Selected text:
So, I have resorted to drinking only bottled spring water, as well as doing the final rinse on my face and hair in the shower with the same bottled water. Doing this helps eliminate the sticky residue feeling somewhat, but only @ 50% better than if I didn't rinse with the spring water. And having to always lug bottles of water upstairs and into the shower is annoying and time-consuming.

We are on city water, and our neighbors haven't noticed any change in their water.

I've had the hardness, alkalinity, chlorine, copper, lead, iron, and ph tested. All resulted in normal parameters (with our hardness being on the lower end at 2 gpg's, which is normal for our city).

Prior to the PRV replacement/sticky water situation, we had 20+ years of wonderful soft water, which left no noticeable residue... (with the exception of that salmon-colored serratia marcescens on most of our plumbing fixtures, which I'm told is common/harmless).

A couple of months ago, we had our gas hot water heater replaced with a new one (also gas), along with a new expansion tank + new Grundos hot water circulator (all of which we had prior to the PRV replacement too). Our previous water heater was 10 years old, so we thought we would be proactive and replace before it went out on us, and also because a couple of different plumbers we've had here recently theorized the water heater could have built up residue inside (esp the anode rod) that was leaching into the water supply, causing the tacky residue.

But unfortunately, we still are having the same issues.

Material provided:
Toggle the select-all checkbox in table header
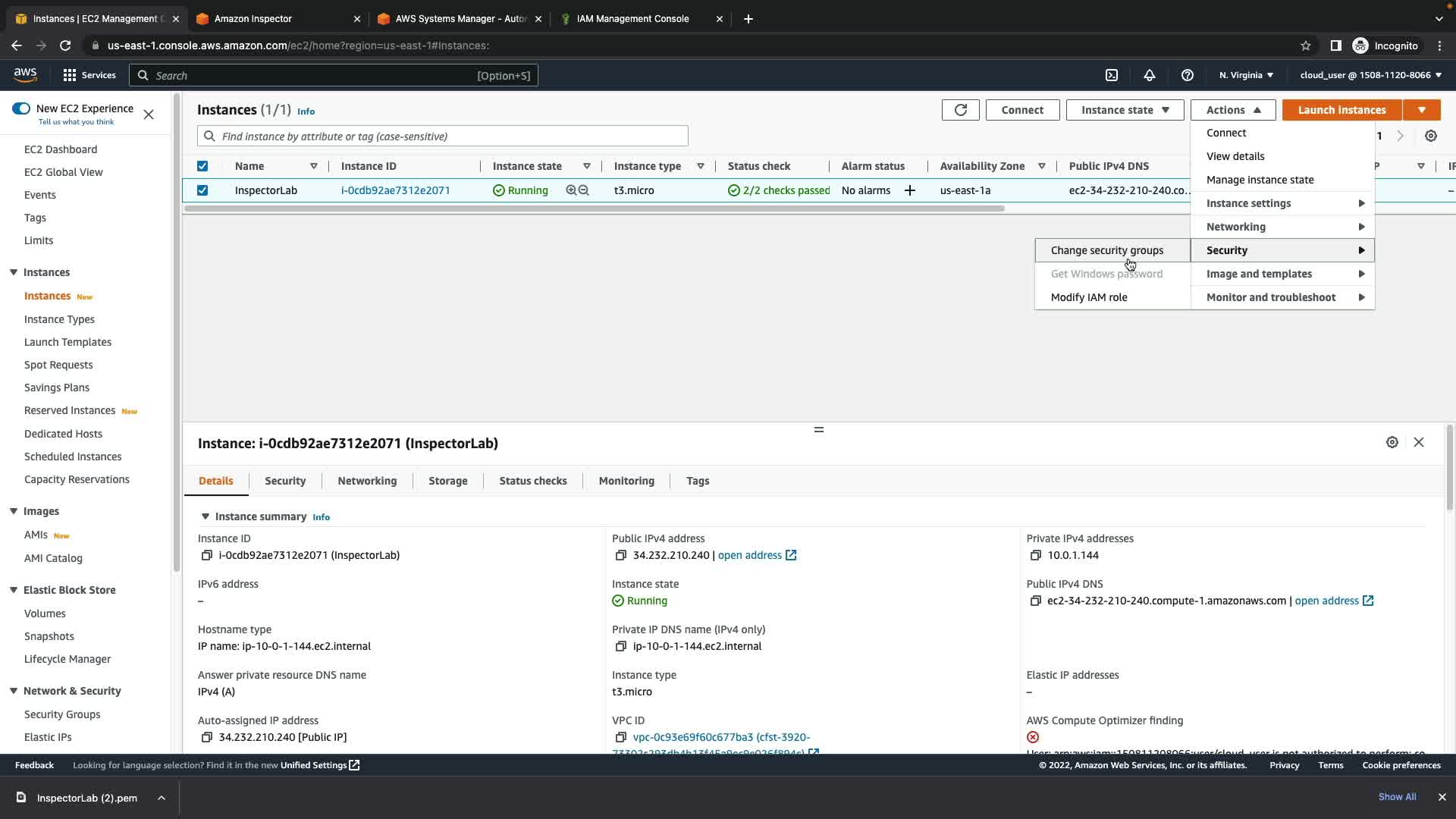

Given task A:
In the text about sticky water, how old was the previous water heater when it was replaced?
Given task B:
List every property of the water that the text about sticky water says was tested.
The data has no connection to the text about sticky water.

Full solution A:
It was 10 years old.

Full solution B:
Hardness, alkalinity, chlorine, copper, lead, iron, and pH.